# War time ration



## caroleann (Sep 18, 2013)

I have been taking a look at this because like everyone else we need to tighten the purse strings but it looks like its going to be good for heath reasons so in a couple of weeks i am going to try it for a month i will have to substitute one or two things ,i will keep you updated on how things go.


----------



## LeeLee (Sep 18, 2013)

It will be interesting to see how you get on, and whether this approach can be low-carb.  Keep us posted.


----------



## trophywench (Sep 18, 2013)

LOL - powdered egg?  Never seeing an orange or banana ?  whalemeat? welfare orange juice?  eating the same vegetable with every meal for weeks on end?  rabbit stew?  

Had to laugh; they said on something the other day that for Coronation Week every family were allocated an extra 1 lb of sugar and 4oz (I think it was) of margarine - for the cakes for the street parties, obviously!


----------



## cherrypie (Sep 19, 2013)

Hi,
This site will help you with information and recipes.

http://www.lavenderandlovage.com/20...rations-with-ration-book-cooking-day-one.html

As for the whale meat that TW talks about, it was disgusting.  My mum used to cook it in the oven in milk and onions to try and disguise the oily taste.  Offal was popular, hearts, liver, brains, tripe, tongue, if you could get it and my Mum used to make brawn using a pig's head.  Makes me shudder to think of that now but we ate anything that was put in front of us as we were always hungry.

Wartime rations, although high carbohydrate, worked in keeping us healthy because there were no labour saving devices, no washing machines, fridges or freezers, no TV to watch and we either walked or biked everywhere.  I lived in a village and all the mums walked the 5 miles into town using their large, second hand, coach built prams to carry their under school age children.  Bus fares and train fares were a luxury and taxis were only for the rich.  We were always moving around and the carbs were our energy source.

Those were the days.

I wish you luck and please keep us updated.


----------



## Pumper_Sue (Sep 19, 2013)

Cat used to be on the menu as well  I was told from a very good source that those rabbits with long tails in the butchers shop were local ally cats


----------



## AlisonM (Sep 19, 2013)

§ LIST OF TASKS:
a) Could you rewrite the entries from the line containing "Identify the location of person-icon." through the end of the entries, replacing "Identify the location of" with "Find the position of" and leaving everything else unchanged?
b) Can you write the next part of the wartime ration thread, picking up right after its last line?

§ DATA TO USE:
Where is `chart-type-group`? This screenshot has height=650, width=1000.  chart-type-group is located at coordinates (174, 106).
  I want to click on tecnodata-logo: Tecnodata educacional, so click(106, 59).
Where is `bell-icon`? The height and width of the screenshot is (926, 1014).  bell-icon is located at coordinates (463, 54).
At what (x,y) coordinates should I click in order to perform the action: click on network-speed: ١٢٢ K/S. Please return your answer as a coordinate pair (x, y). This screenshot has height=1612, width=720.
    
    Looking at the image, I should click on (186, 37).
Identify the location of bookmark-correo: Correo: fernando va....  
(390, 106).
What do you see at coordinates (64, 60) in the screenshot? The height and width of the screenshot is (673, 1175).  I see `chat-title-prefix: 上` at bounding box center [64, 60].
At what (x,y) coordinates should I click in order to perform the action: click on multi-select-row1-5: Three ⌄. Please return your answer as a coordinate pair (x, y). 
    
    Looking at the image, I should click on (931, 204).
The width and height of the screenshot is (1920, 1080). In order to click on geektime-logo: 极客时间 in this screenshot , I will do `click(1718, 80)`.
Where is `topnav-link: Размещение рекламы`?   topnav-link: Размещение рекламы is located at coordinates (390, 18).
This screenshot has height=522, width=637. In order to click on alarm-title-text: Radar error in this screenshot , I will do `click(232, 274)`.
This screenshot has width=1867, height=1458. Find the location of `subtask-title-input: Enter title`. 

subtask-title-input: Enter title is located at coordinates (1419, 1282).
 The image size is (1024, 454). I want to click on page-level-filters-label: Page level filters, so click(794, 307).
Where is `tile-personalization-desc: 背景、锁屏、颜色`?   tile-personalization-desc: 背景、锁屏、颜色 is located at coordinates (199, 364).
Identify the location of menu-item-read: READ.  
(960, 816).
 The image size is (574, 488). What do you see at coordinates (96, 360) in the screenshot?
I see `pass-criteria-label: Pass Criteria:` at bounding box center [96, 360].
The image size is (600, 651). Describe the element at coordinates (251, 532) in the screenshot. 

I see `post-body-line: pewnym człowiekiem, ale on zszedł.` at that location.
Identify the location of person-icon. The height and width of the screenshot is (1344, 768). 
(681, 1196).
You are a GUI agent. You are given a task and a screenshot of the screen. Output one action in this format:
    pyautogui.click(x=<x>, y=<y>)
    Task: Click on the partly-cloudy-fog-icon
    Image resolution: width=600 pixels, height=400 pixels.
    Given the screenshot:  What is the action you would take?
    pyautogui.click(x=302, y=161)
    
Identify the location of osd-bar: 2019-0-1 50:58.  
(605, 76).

§ RESULTS OF THE EXERCISE:
a)
Find the position of person-icon. The height and width of the screenshot is (1344, 768). 
(681, 1196).
You are a GUI agent. You are given a task and a screenshot of the screen. Output one action in this format:
    pyautogui.click(x=<x>, y=<y>)
    Task: Click on the partly-cloudy-fog-icon
    Image resolution: width=600 pixels, height=400 pixels.
    Given the screenshot:  What is the action you would take?
    pyautogui.click(x=302, y=161)
    
Find the position of osd-bar: 2019-0-1 50:58.  
(605, 76).

b)
It's nice to be able to say I'm too young to have experienced, rationing.  It was all over by the time I was born, but our house still stuck with a lot of the practices learned during that time. Dad was stationed up here, at Kinloss, for a while and we stayed with my Gran in a house round the corner from where I now live. I can see what used to be her back garden from mine.

One trick was using cheaper cuts of meat and slow cooking them. There was a cut of beef, can't recall which one, but she used it with veggies to make soup and then served it as the main dish. Next day, more soup and Stovies made with the remains. If there was any left it was sandwiches for tea. The carcase of Sunday's roast chicken was used for more soup.

Growing our own veg, we had the garden at my Gran's house and an allotment as well. What we didn't grow, one of the neighbours probably had so there was a lot of swapping done. According to my mum, we were better off up here - it's still pretty rural even if it does call itself a city now - than many having access to things a lot of city dwellers couldn't get (and an earlier generation of poachers available to fill out the larder). I still go out every year picking things like brambles and hazelnuts from the local hedgerows, at least as much as I'm able. And chestnuts aren't just for playing William the Conkerer.

Oh, and unless I want a real wallow, I still only have 3" of water in the bath.

Good luck with your experiment. I'll look forward to seeing how it works out.


----------



## Vicsetter (Sep 19, 2013)

Rousing chorus of Whalemeat again, don't know why .... da di da .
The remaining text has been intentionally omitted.